### Exercise aim
Copy each of the following entries verbatim, preserving every line without alteration.

------------------------------------------------------------------------

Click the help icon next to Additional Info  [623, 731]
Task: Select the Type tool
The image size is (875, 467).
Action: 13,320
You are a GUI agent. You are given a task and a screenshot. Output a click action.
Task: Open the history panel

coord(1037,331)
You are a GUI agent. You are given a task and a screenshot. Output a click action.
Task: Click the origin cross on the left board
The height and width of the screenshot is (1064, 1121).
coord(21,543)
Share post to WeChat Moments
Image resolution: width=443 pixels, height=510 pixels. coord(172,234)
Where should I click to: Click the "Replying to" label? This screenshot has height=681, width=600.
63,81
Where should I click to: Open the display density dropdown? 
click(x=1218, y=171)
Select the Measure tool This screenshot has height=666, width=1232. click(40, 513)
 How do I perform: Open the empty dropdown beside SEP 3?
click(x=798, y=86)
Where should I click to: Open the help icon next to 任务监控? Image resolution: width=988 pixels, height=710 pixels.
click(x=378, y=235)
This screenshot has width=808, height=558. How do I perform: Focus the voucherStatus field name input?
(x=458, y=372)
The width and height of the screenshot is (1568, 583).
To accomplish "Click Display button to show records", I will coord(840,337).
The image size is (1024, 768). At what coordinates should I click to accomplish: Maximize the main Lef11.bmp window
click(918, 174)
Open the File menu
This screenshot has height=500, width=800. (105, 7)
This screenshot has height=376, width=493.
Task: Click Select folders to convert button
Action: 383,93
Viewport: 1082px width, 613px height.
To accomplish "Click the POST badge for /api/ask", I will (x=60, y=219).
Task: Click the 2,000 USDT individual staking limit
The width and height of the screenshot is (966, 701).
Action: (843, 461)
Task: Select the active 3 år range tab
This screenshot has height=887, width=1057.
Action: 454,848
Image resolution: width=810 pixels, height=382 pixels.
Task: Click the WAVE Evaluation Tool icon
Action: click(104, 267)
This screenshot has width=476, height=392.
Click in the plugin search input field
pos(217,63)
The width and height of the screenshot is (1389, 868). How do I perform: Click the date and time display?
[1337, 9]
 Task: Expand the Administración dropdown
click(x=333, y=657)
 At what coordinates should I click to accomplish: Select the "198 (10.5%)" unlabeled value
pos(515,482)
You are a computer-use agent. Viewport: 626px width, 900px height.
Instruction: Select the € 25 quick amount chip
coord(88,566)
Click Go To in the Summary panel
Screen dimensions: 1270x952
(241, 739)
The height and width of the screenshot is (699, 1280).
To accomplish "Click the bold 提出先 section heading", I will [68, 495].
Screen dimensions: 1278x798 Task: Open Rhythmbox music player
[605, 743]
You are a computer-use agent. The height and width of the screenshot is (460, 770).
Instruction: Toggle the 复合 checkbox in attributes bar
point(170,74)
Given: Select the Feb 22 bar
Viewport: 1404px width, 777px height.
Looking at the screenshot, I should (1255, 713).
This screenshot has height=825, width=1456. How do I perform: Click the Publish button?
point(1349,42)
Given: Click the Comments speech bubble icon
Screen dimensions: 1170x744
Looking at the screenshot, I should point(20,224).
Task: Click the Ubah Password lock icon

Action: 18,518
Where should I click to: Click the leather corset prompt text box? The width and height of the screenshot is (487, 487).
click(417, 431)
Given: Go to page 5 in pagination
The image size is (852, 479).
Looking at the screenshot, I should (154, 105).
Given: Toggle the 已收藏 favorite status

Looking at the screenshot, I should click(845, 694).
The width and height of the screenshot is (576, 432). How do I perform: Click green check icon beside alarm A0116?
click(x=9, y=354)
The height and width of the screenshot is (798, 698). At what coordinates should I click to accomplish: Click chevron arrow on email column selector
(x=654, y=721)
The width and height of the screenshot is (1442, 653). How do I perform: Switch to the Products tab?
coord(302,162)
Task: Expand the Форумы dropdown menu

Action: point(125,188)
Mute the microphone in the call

------------------------------------------------------------------------

### Solution to this problem
Click the help icon next to Additional Info  [623, 731]
Task: Select the Type tool
The image size is (875, 467).
Action: 13,320
You are a GUI agent. You are given a task and a screenshot. Output a click action.
Task: Open the history panel

coord(1037,331)
You are a GUI agent. You are given a task and a screenshot. Output a click action.
Task: Click the origin cross on the left board
The height and width of the screenshot is (1064, 1121).
coord(21,543)
Share post to WeChat Moments
Image resolution: width=443 pixels, height=510 pixels. coord(172,234)
Where should I click to: Click the "Replying to" label? This screenshot has height=681, width=600.
63,81
Where should I click to: Open the display density dropdown? 
click(x=1218, y=171)
Select the Measure tool This screenshot has height=666, width=1232. click(40, 513)
 How do I perform: Open the empty dropdown beside SEP 3?
click(x=798, y=86)
Where should I click to: Open the help icon next to 任务监控? Image resolution: width=988 pixels, height=710 pixels.
click(x=378, y=235)
This screenshot has width=808, height=558. How do I perform: Focus the voucherStatus field name input?
(x=458, y=372)
The width and height of the screenshot is (1568, 583).
To accomplish "Click Display button to show records", I will coord(840,337).
The image size is (1024, 768). At what coordinates should I click to accomplish: Maximize the main Lef11.bmp window
click(918, 174)
Open the File menu
This screenshot has height=500, width=800. (105, 7)
This screenshot has height=376, width=493.
Task: Click Select folders to convert button
Action: 383,93
Viewport: 1082px width, 613px height.
To accomplish "Click the POST badge for /api/ask", I will (x=60, y=219).
Task: Click the 2,000 USDT individual staking limit
The width and height of the screenshot is (966, 701).
Action: (843, 461)
Task: Select the active 3 år range tab
This screenshot has height=887, width=1057.
Action: 454,848
Image resolution: width=810 pixels, height=382 pixels.
Task: Click the WAVE Evaluation Tool icon
Action: click(104, 267)
This screenshot has width=476, height=392.
Click in the plugin search input field
pos(217,63)
The width and height of the screenshot is (1389, 868). How do I perform: Click the date and time display?
[1337, 9]
 Task: Expand the Administración dropdown
click(x=333, y=657)
 At what coordinates should I click to accomplish: Select the "198 (10.5%)" unlabeled value
pos(515,482)
You are a computer-use agent. Viewport: 626px width, 900px height.
Instruction: Select the € 25 quick amount chip
coord(88,566)
Click Go To in the Summary panel
Screen dimensions: 1270x952
(241, 739)
The height and width of the screenshot is (699, 1280).
To accomplish "Click the bold 提出先 section heading", I will [68, 495].
Screen dimensions: 1278x798 Task: Open Rhythmbox music player
[605, 743]
You are a computer-use agent. The height and width of the screenshot is (460, 770).
Instruction: Toggle the 复合 checkbox in attributes bar
point(170,74)
Given: Select the Feb 22 bar
Viewport: 1404px width, 777px height.
Looking at the screenshot, I should (1255, 713).
This screenshot has height=825, width=1456. How do I perform: Click the Publish button?
point(1349,42)
Given: Click the Comments speech bubble icon
Screen dimensions: 1170x744
Looking at the screenshot, I should point(20,224).
Task: Click the Ubah Password lock icon

Action: 18,518
Where should I click to: Click the leather corset prompt text box? The width and height of the screenshot is (487, 487).
click(417, 431)
Given: Go to page 5 in pagination
The image size is (852, 479).
Looking at the screenshot, I should (154, 105).
Given: Toggle the 已收藏 favorite status

Looking at the screenshot, I should click(845, 694).
The width and height of the screenshot is (576, 432). How do I perform: Click green check icon beside alarm A0116?
click(x=9, y=354)
The height and width of the screenshot is (798, 698). At what coordinates should I click to accomplish: Click chevron arrow on email column selector
(x=654, y=721)
The width and height of the screenshot is (1442, 653). How do I perform: Switch to the Products tab?
coord(302,162)
Task: Expand the Форумы dropdown menu

Action: point(125,188)
Mute the microphone in the call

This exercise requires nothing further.